Stated goal A: Can you write out the passage about cheap, flavorful vegetables in Spain, word for word?

Page excerpt:
§ §

But it's easy to be healthier in Spain, despite the huge quantity of bread, meat, cheese, potatoes and salt.  The vegetables here are outstanding.  The flavor bursts from them like the finale at a fireworks show.  And they're CHEAP.  Really cheap.  I bought this entire load of verduras (vegetables), un pañuelo (a scarf), zapatillas (house shoes), una camisa (a shirt) and medias (tights) for 21 euros.  *Bows enthusiastically*  Now that is shopping. :D


Those are cherries people.  1/2 kilo for 2 euros!  That monstrous cauliflower you see cost me 1 euro.  The celery and parsley was given to me.   I also bought an orange and 2 plums in that budget, but they were my breakfast.  And every single one of them tastes better than anything I've ever eaten in the states.  The reason that the produce tastes so good is because it's local.  They didn't have to pick it while it was green just for it to arrive without rotting.  They pick them fresh, you buy them quickly, and not only do you get a great tasting veggie but so many more vitamins.

§ §

Source data:
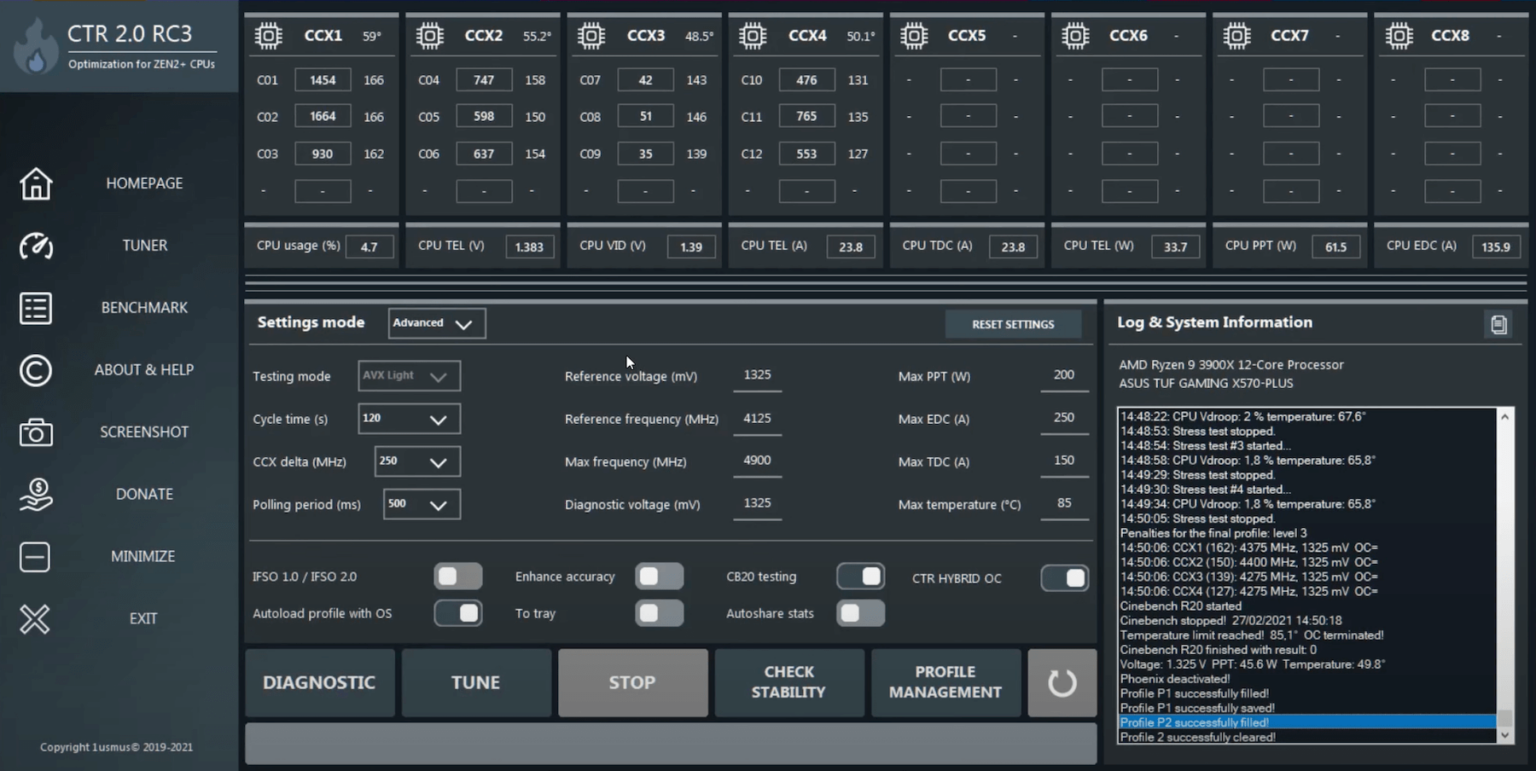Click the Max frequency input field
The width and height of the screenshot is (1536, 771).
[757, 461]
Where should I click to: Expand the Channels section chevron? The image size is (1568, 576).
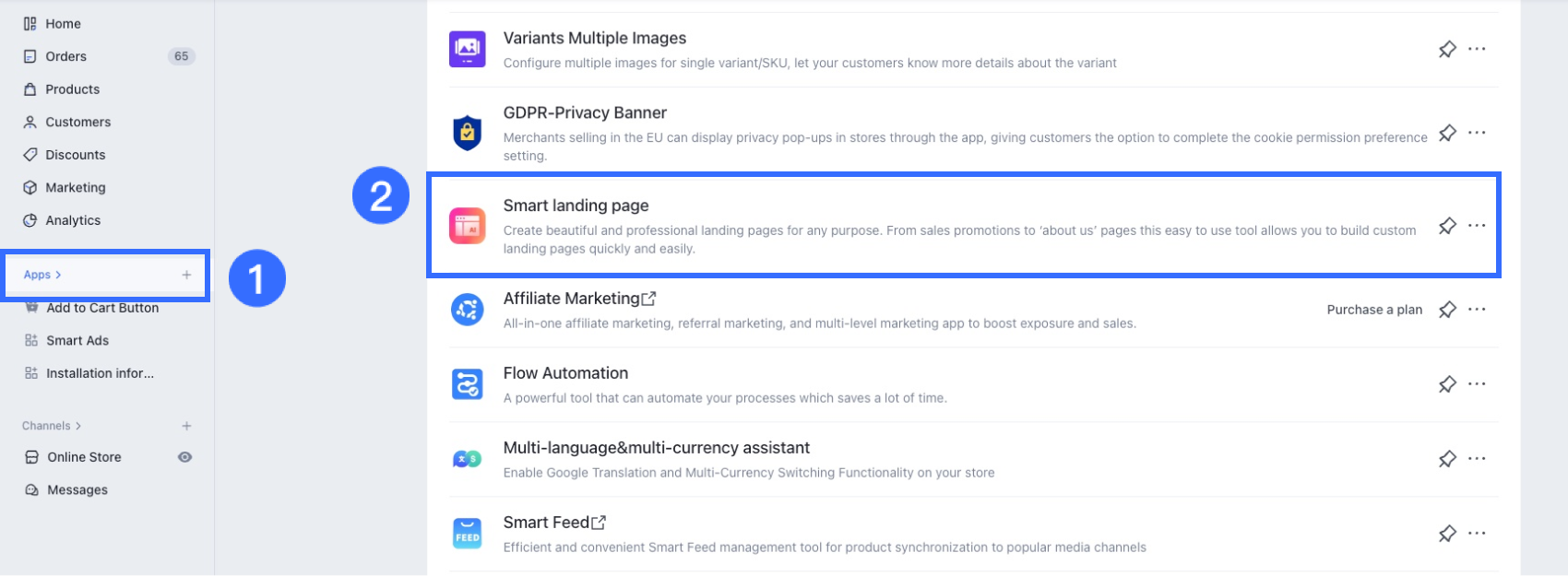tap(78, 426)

§ §

Stated goal B: Could you give again, word for word, the rows beginning with the line that contains "Where should I" and going on through the end of the rows, with the pictures left out?

Full response A:
But it's easy to be healthier in Spain, despite the huge quantity of bread, meat, cheese, potatoes and salt.  The vegetables here are outstanding.  The flavor bursts from them like the finale at a fireworks show.  And they're CHEAP.  Really cheap.  I bought this entire load of verduras (vegetables), un pañuelo (a scarf), zapatillas (house shoes), una camisa (a shirt) and medias (tights) for 21 euros.  *Bows enthusiastically*  Now that is shopping. :D


Those are cherries people.  1/2 kilo for 2 euros!  That monstrous cauliflower you see cost me 1 euro.  The celery and parsley was given to me.   I also bought an orange and 2 plums in that budget, but they were my breakfast.  And every single one of them tastes better than anything I've ever eaten in the states.  The reason that the produce tastes so good is because it's local.  They didn't have to pick it while it was green just for it to arrive without rotting.  They pick them fresh, you buy them quickly, and not only do you get a great tasting veggie but so many more vitamins.

Full response B:
Where should I click to: Expand the Channels section chevron? The image size is (1568, 576).
tap(78, 426)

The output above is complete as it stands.